Untuk mematahkan miskonsepsi literasi sejarah tersebut, saya memilih menggunakan media film
dan permainan. Dengan film, alur sejarah dapat lebih terlihat. Dengan permainan, murid-murid dapat
menjadi senang. Pemilihan ini juga didasarkan atas pengamatan saya terhadap murid-murid. Kegemaran
anak zaman now itu dapat dibagi berdasarkan gender, anak perempuan gemar menonton, anak lelaki
gemar bermain game. Hanya saja penggunaan film pun masih menyisakan tantangan seperti genre film
yang tidak sesuai dengan murid, judul film yang tidak berkaitan dengan tujuan pembelajaran, durasi film
yang panjang dan keberadaan film yang tidak sopan. Karenanya saya memilih film Jenderal Sudirman yang
berjenis petualangan dan memiliki latar yang sesuai dengan materi pelajaran. Saya pun perlu menonton
filmnya terlebih dahulu, lalu mencatat bagian-bagian yang sebaiknya di cut. Selain itu, saya juga melengkapi
kegiatan literasi sejarah ini dengan bermain permainan paper war. Tantangan utama dalam melaksanakan
permainan ini adalah komitmen murid-murid untuk bersikap sportif. Maka saya pun membangun komitmen
tersebut sebelum memulai permainan. Tak lupa saya siapkan beberapa pertanyaan untuk sesi diskusi yang
saya integrasikan dengan mata pelajaran lain dan sesi refleksi kaitannya dengan literasi sejarah itu sendiri.

Melek sejarah

Hari berliterasi sejarah bersama murid-murid pun tiba. Murid-murid pun antusias ketika saya
mengajak mereka menonton film. Saya mengawali kelas literasi sejarah hari itu dengan menyampaikan
sinopsis film agar murid tidak kebingungan ketika menonton film. Selain itu, pada pertengahan film pun ada
beberapa latar, pengenalan tokoh, dan bahasa yang saya perjelas, agar murid dapat menangkap alur dan
emosi filmnya. Ketika menonton film, tidak satu pun dari murid-murid yang terlihat mengantuk atau tidak
memperhatikan. Di sela-sela waktu menonton, saya tekan tombol pause, dan saya bertanya : “kira-kira, apa
yang akan terjadi setelah ini ya?”.
Pertanyaan tersebut saya lontarkan untuk meningkatkan kecerdasan murid. Lalu saya tekan tombol
play kembali. Karena saya mengajak murid-murid menonton sambil melatih daya nalarnya, maka tak sedikit
dari murid-murid yang merasa penasaran dan mengajukan pertanyaan. Tak semua pertanyaan saya jawab,
saya ingin nanti murid menemukan jawabannya sendiri. Salah satu pertanyaan yang tidak saya jawab hari
itu adalah tentang peristiwa Serangan Umum. Selain pertanyaan yang muncul, murid-murid pun kerap
berekspresi meluapkan emosinya sejalan dengan emosi yang dipicu oleh film. Terkadang tersenyum,
tertawa, sedih, tegang, hingga marah mengisi seisi ruangan mini bioskop hari itu. Kami tersenyum ketika
Soedirman berhasil mengecoh penjajah. Seringkali kami tertawa karena adanya tokoh Karsani, namun
sayang kaitannya dengan karakter itu pula kami dapat merasa sedih. Perasaan tegang kerap muncul ketika
adegan perang. Perasaan marah sangat muncul karena ada karakter mata-mata pada film tersebut. Karena
keterbatasan waktu, saya hanya menutup kegiatan di hari itu dengan sesi refleksi dari murid-murid.

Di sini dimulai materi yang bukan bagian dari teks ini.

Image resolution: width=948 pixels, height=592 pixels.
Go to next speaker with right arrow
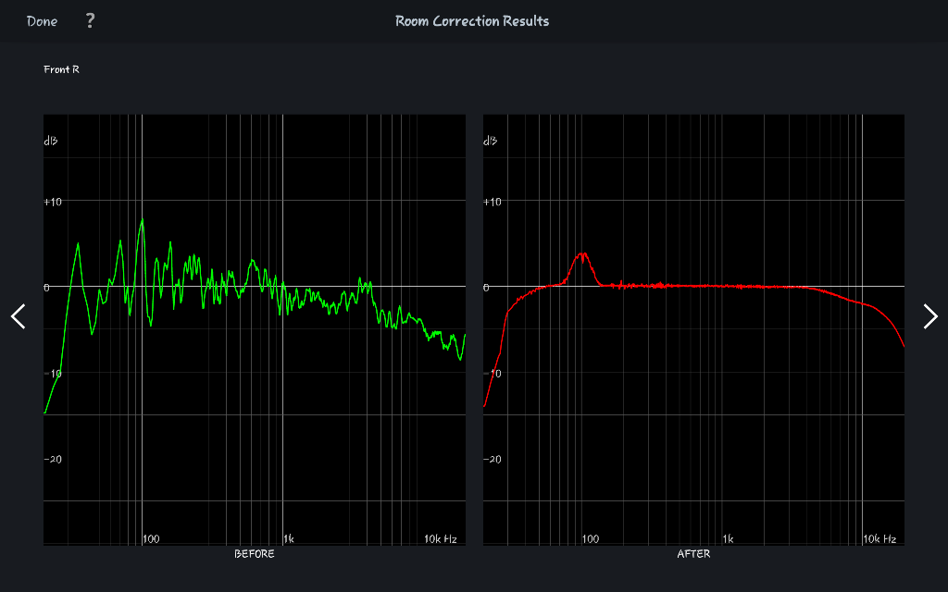(x=929, y=316)
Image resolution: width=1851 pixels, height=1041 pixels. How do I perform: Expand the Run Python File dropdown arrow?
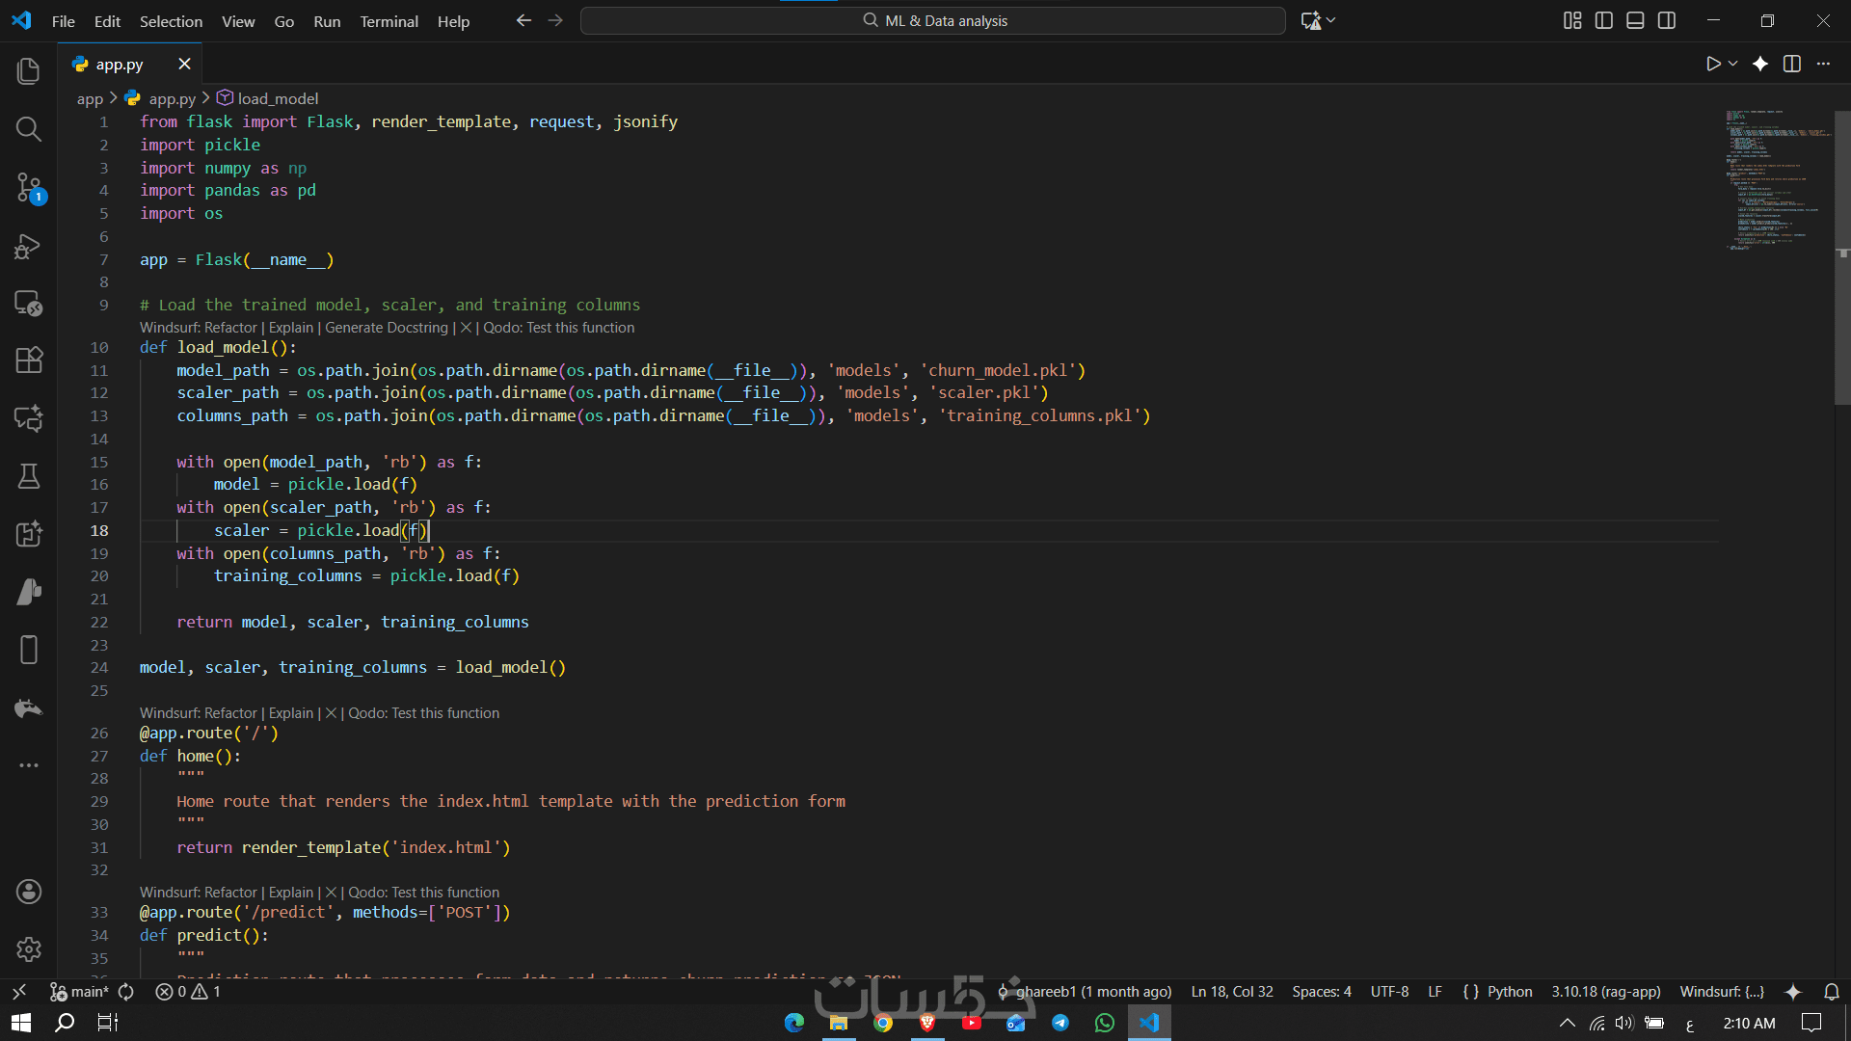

Kegiatan literasi sejarah berlanjut pada pertemuan selanjutnya dengan sesi bermain. Saya bertanya,
“siapa yang hari ini ingin bermain?”

Murid-murid ramai menjawab, “aku, aku, aku”.

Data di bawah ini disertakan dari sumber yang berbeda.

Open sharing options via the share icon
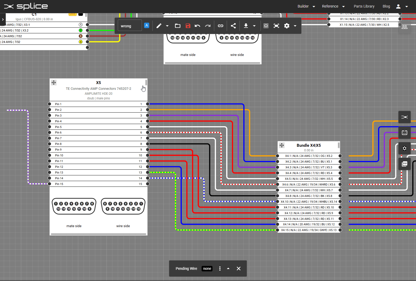Image resolution: width=416 pixels, height=281 pixels. pyautogui.click(x=233, y=25)
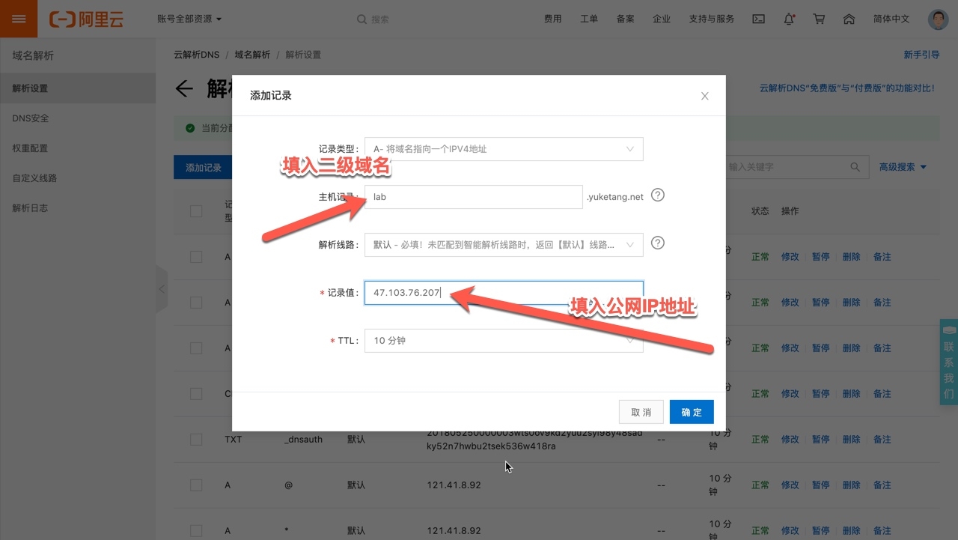Image resolution: width=958 pixels, height=540 pixels.
Task: Select 权重配置 in the sidebar
Action: (x=30, y=148)
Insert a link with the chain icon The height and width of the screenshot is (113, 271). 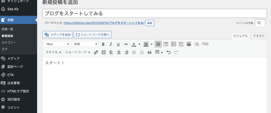click(x=96, y=53)
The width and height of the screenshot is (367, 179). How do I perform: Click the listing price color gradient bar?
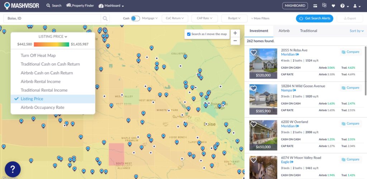pos(52,44)
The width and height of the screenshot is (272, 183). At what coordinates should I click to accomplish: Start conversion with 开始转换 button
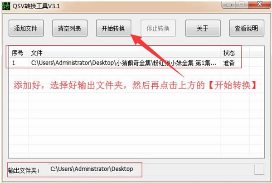(113, 28)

Hari itu kami memainkan permainan paper war. Sebelum memulai permainan tersebut, saya
membagikan selembar kertas bekas pada setiap murid. Lalu saya mengajak murid-murid untuk membuat
dan menuliskan pertanyaan. Pertanyaan yang ingin ditanyakan kaitannya dengan film yang sebelumnya kami
saksikan bersama. Hal ini saya lakukan untuk meningkatkan kecerdasan murid-murid. Lalu saya ajak
murid-murid untuk meremas kertas tersebut sehingga membentuk seperti bola. Kami mengandaikan benda
ini sebagai granat. Kemudian murid-murid dibagi menjadi 2 kelompok dan berbagi peran, ada yang
berperan sebagai kelompok pejuang dan ada yang berperan sebagai kelompok penjajah. Murid-murid pun
diperkenankan membawa benda lain seperti tas atau buku untuk dijadikannya sebagai perisai. Kemudian
setiap kelompok mengambil posisi yang berseberangan. Murid-murid sudah nampak antusias, tak sabar
ingin segera memulai permainan. Saya lalu berkata, “permainan dimulai”.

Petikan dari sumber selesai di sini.